CONTINUAL WHOREDOMS. They become lewd in their manner of life, like a foolish man moving from one harlot to another. Their manners caused their sin to abound, spreading like leaven throughout the whole their kingdom.
This is to the spiritual life what “wantonness” is to the flesh. Peter called it “much wantonness,” where enough of sin can never be realized (2 Pet 2:18). Paul also associated “wantonness” with drunkenness and revelry – that is, uncontrollable indulgence in reprehensible conduct (Rom 13:13). The “wantonness” of the New Covenant Scriptures is the “committed whoredom continually” of Hosea. It is what Jesus referred to as becoming “the servant of sin” (John 8:34). This is another way of saying, we become sinful by sinning. That is, a person cannot sin without that sin corrupting and controlling their nature. This is the unavoidable outcome of giving oneself over to sin.

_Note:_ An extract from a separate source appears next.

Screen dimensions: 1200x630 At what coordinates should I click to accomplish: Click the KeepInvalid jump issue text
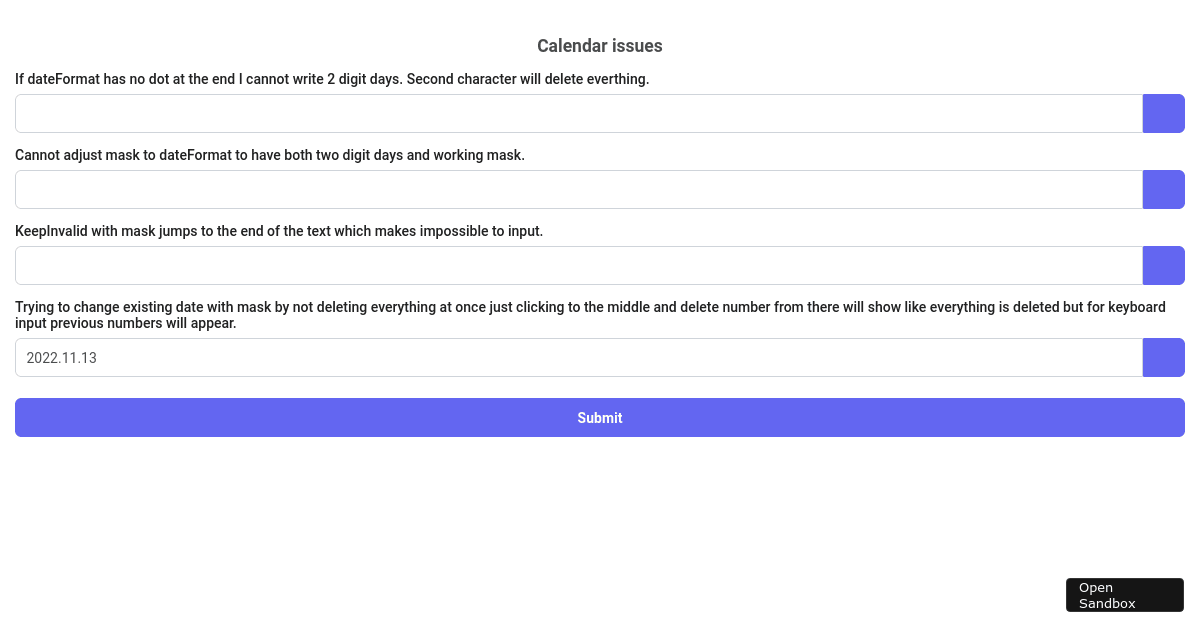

LOVING WITH SHAME. The meaning of the passage is that the rulers had come to love bribery, saying “Give ye.” That is, rather than protecting the people, as rulers are supposed to do, they shamefully took from them saying, “Give ye.” They did to the people after the manner of the false prophets, of whom Ezekiel said, “Ye eat the fat, and ye clothe you with the wool, ye kill them that are fed: but ye feed not the flock” (Ezek 34:3).

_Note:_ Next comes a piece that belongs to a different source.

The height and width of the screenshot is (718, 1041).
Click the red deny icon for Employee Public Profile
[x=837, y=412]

And how does the Lord view such conduct – a manner that does not bring advantages to the people, but rather takes advantage from them? He calls it “loving shameful ways,” NIV or loving shame more than glory. RSV
Paul would say it this way, “whose glory is in their shame” (Phil 3:19). These are leaders who do not feed the flock, but rather “mind earthly things,” whose “god is their belly.” They see the people of God as an opportunity for career development, a way to obtain worldly fame, make a living, and the likes. Hosea would say they loved with shame.
WIND BINDING WITH HER WINGS. Other versions read, “the wind has wrapped her up in its wings,” NKJV “a whirlwind will sweep away,” NIV and “a mighty wind will sweep them away.” NLT It was in this sense that the forces of Babylon were called a “destroying wind” (Isa 51:1). The meaning is that Israel’s sin would make them utterly helpless against what was to come upon them. In judgment, the Lord would descend upon them like a tornado or cyclone, carrying them away. They would not be shielded from that stormy blast.

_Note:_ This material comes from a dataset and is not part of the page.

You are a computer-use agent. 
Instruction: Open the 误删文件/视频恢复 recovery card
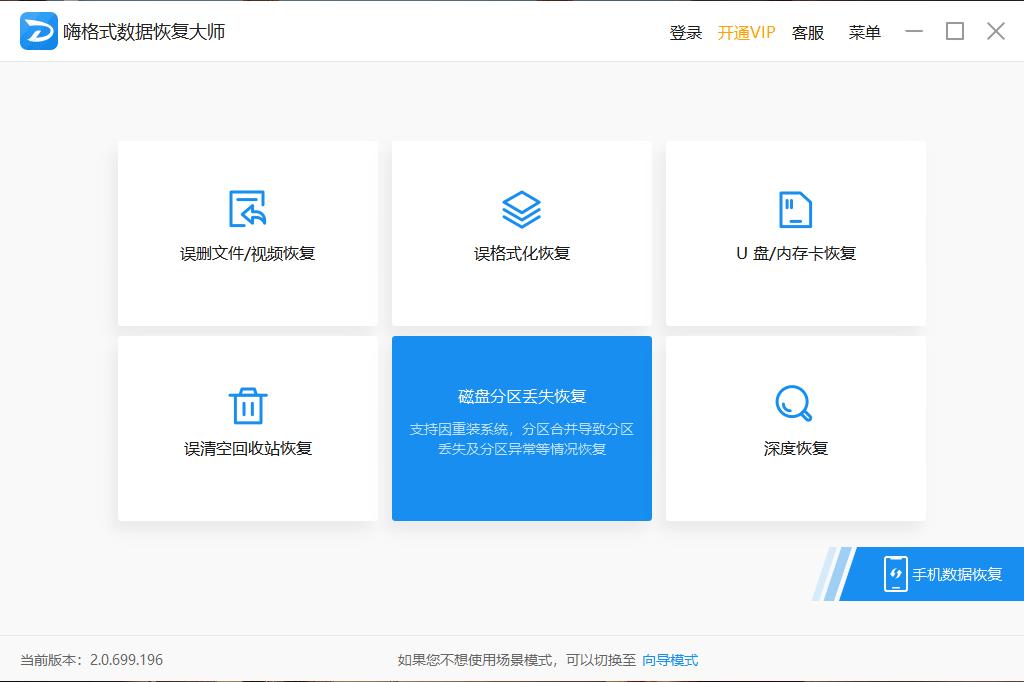click(247, 233)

A New Covenant expression of this kind of judgment is found in Ephesians 4:14 – a condition to be zealously avoided. “That we henceforth be no more children, tossed to and fro, and carried about with every wind of doctrine, by the sleight of men, and cunning craftiness, whereby they lie in wait to deceive” (Eph 4:14). And how is it that people can come into such a state, where the winds of false doctrine carry them about? It is simply by refusing to grow up into Christ in all things (Eph 4:15), and declining to cleave unto the Lord with purpose of heart (Acts 11:23). The inevitable result of such a choice is that the heart will be given to other things – things that compete with God and separate from Him.
THEY SHALL BE ASHAMED. This is a Divine commentary on the religion of Israel – i.e., “their sacrifices.” The outcome of their religious pretension would be “shame.” That is, they would be disappointed and confounded. Their desires would come short of fulfillment, and their religion would fail them. What they expected from their idols would not be realized. The satisfaction they had sought would not be accomplished.
Without extensive elaboration, the level of frustration and disappointment that exists among professing Christians is largely owing to the religion they have embraced. They have not truly taken hold of the Lord, and thus they have become ashamed.